◆ Work task
What is needed is every line from the one holding "Screen dimensions: 1363x803" to the last line of the data below, printed exactly and without pictures.

---

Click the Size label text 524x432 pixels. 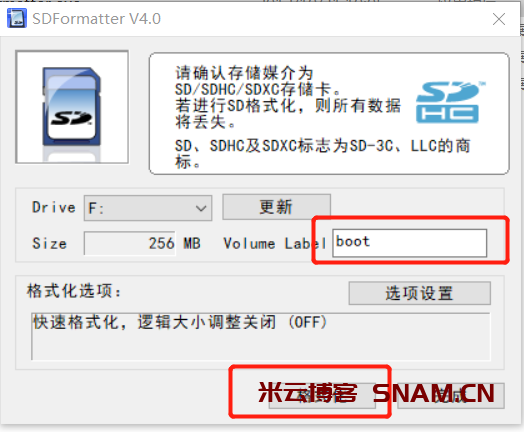(x=49, y=243)

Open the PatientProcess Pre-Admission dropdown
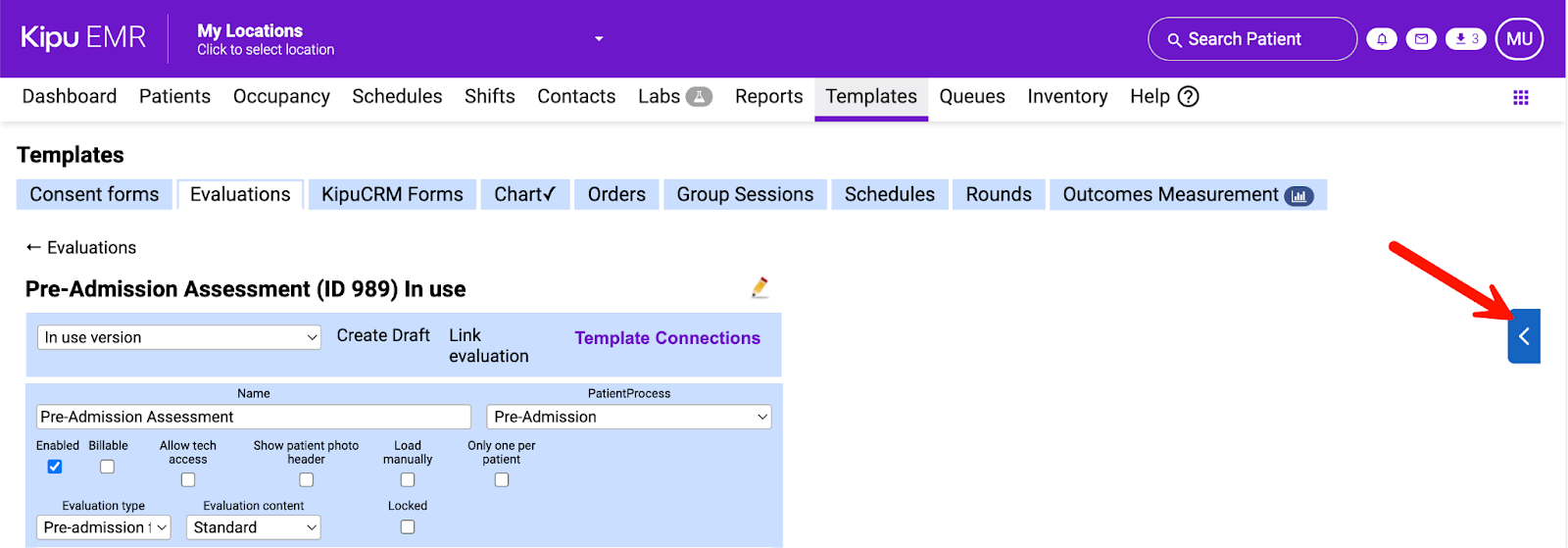pyautogui.click(x=629, y=417)
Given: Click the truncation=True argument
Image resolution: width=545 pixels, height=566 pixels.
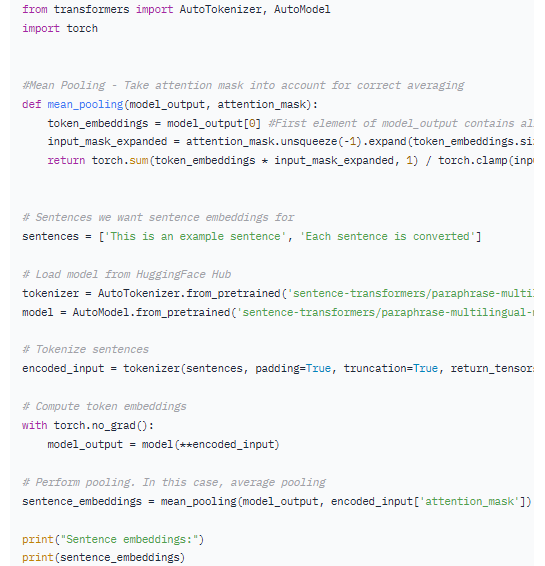Looking at the screenshot, I should pos(391,369).
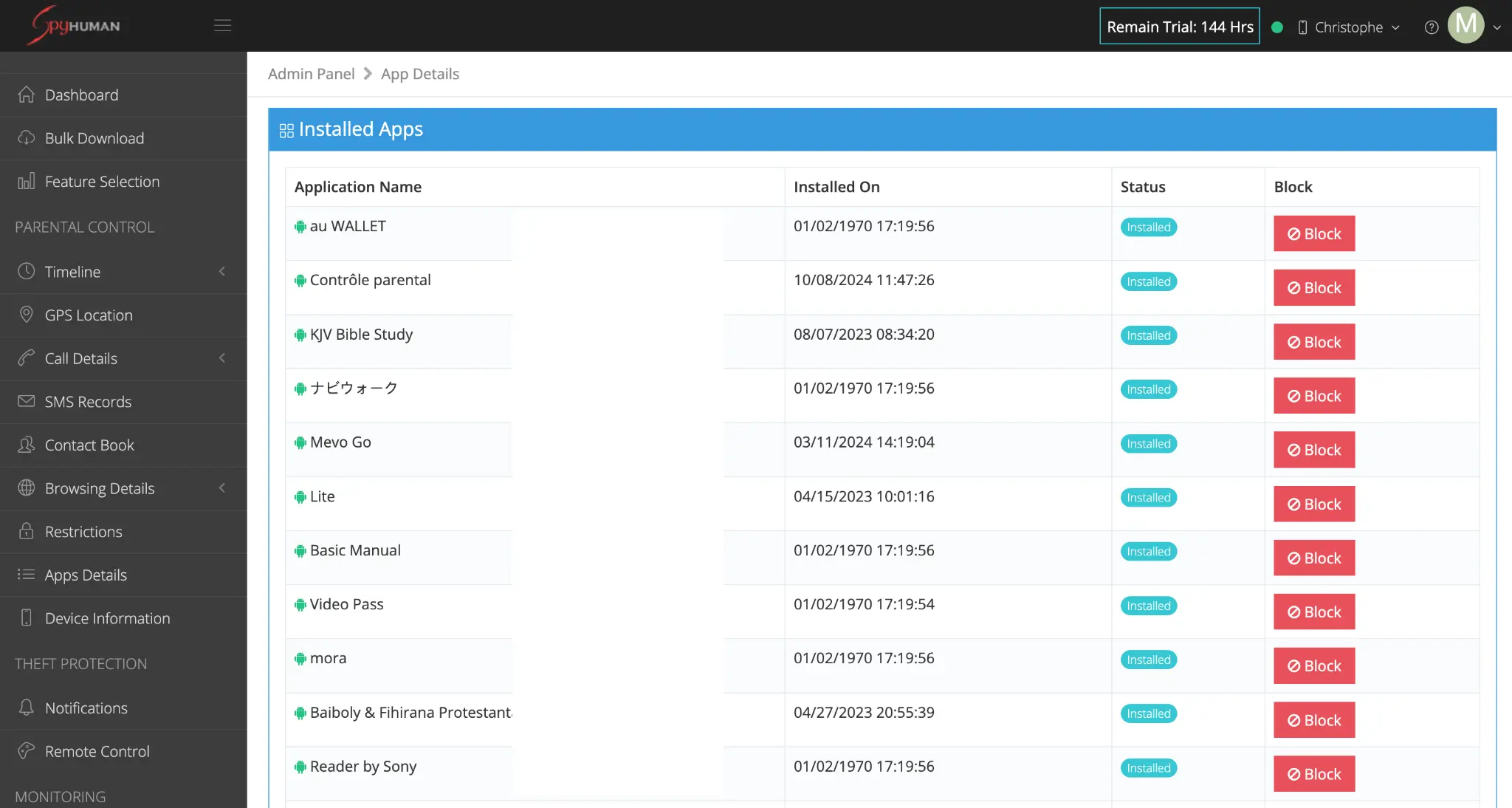1512x808 pixels.
Task: Click the Installed status badge on Mevo Go
Action: [x=1148, y=444]
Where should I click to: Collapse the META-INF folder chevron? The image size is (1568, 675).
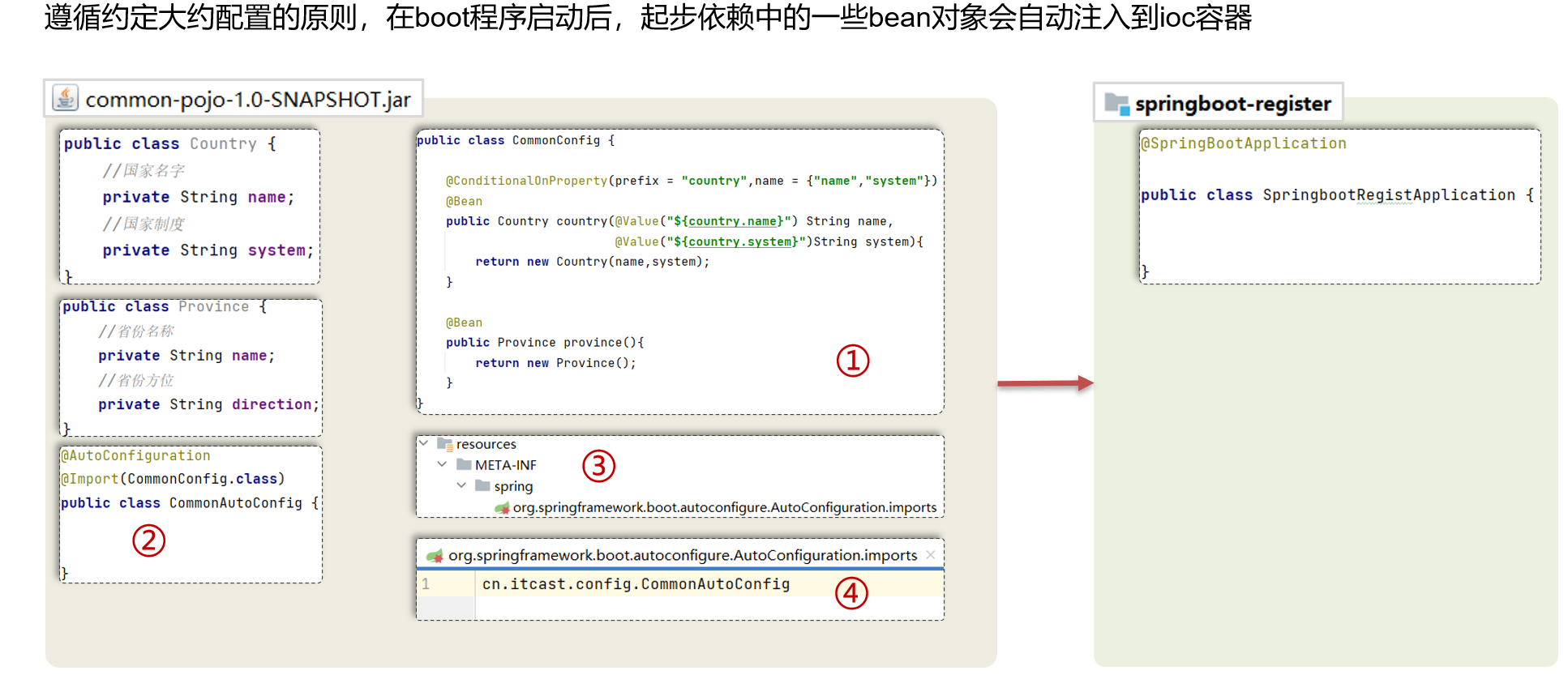442,464
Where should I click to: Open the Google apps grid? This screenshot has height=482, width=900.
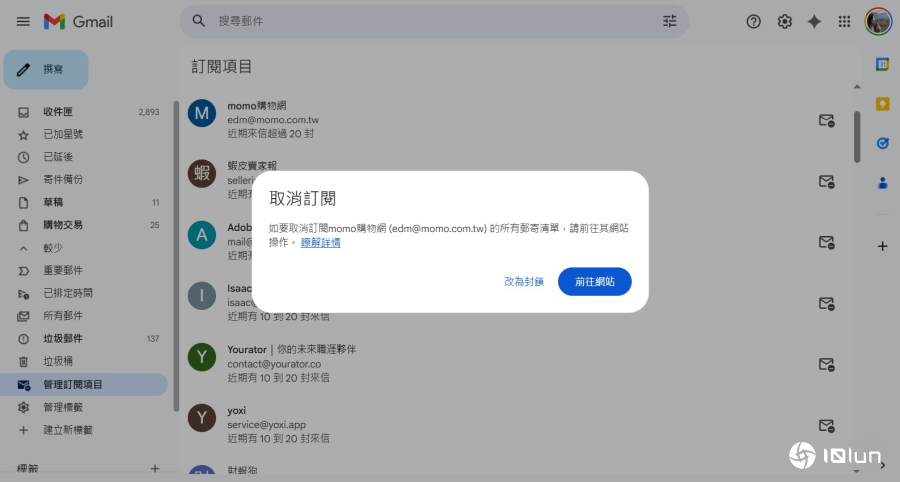pos(844,21)
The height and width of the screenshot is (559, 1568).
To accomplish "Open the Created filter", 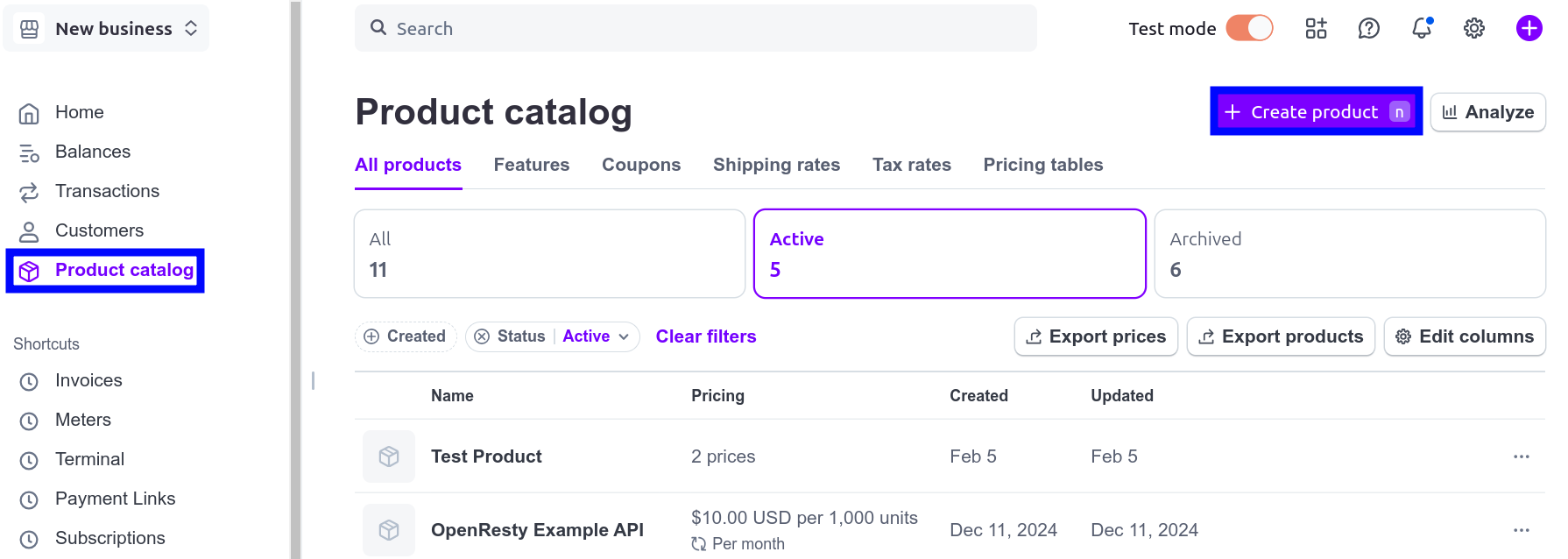I will point(406,336).
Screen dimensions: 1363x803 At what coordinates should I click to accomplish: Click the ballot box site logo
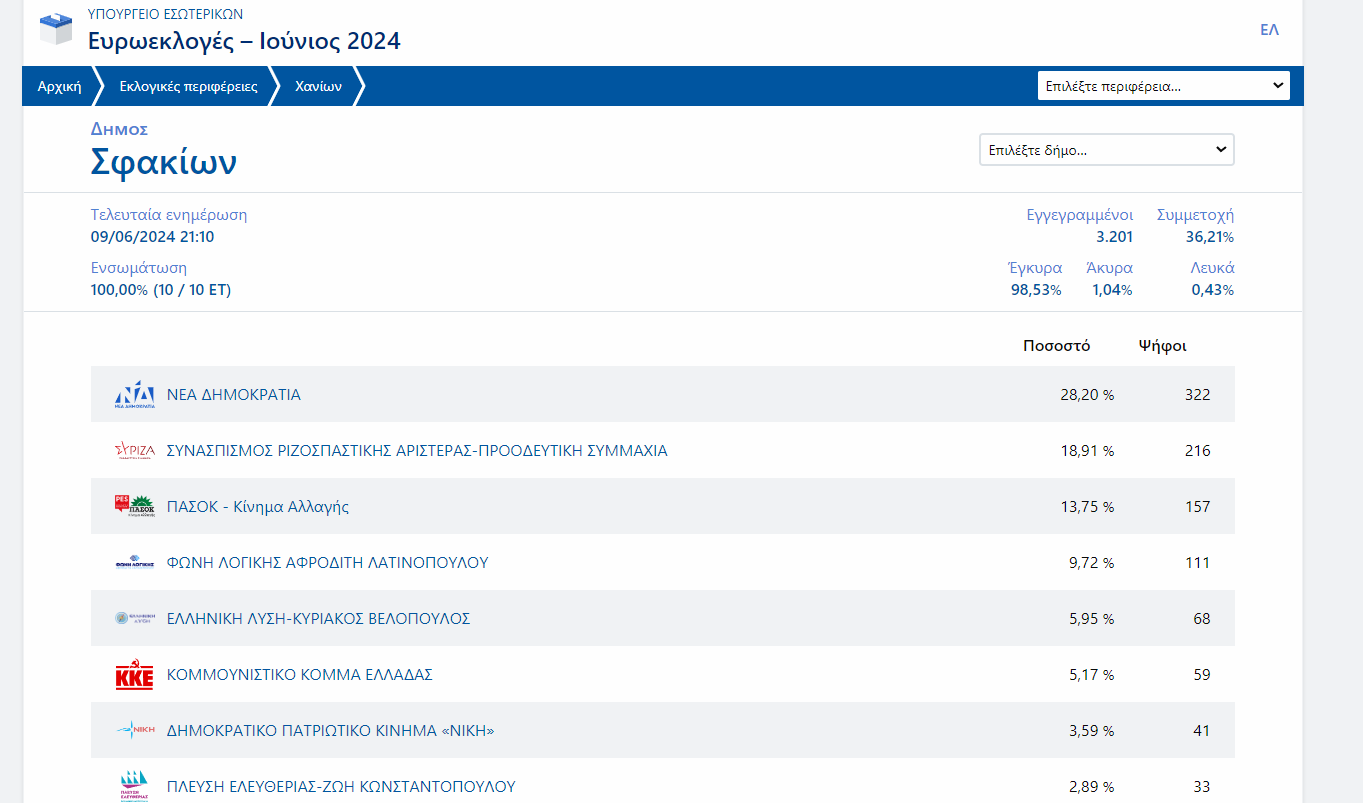click(x=56, y=29)
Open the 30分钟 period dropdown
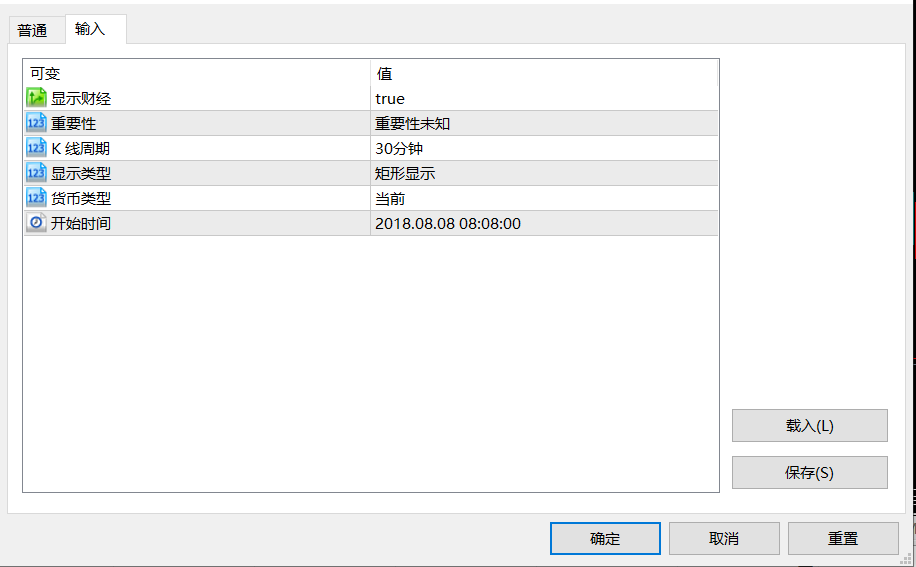This screenshot has height=567, width=916. 400,149
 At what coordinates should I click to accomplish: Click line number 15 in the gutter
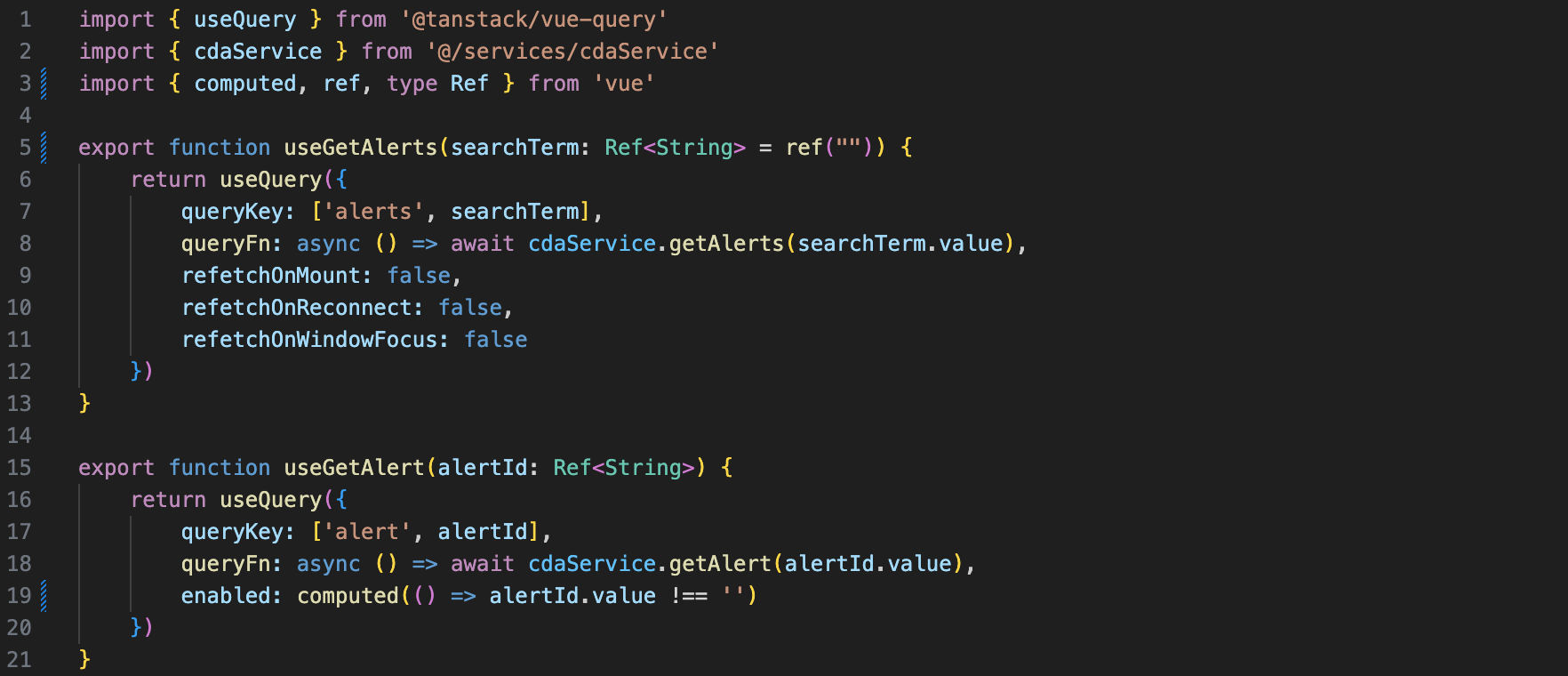coord(20,468)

---

◆ Solution to the problem
Screen dimensions: 1363x803 At what coordinates should I click to accomplish: Click the ballot box site logo
click(x=56, y=29)
Open the 30分钟 period dropdown
This screenshot has height=567, width=916. 400,149
 At what coordinates should I click to accomplish: Click line number 15 in the gutter
coord(20,468)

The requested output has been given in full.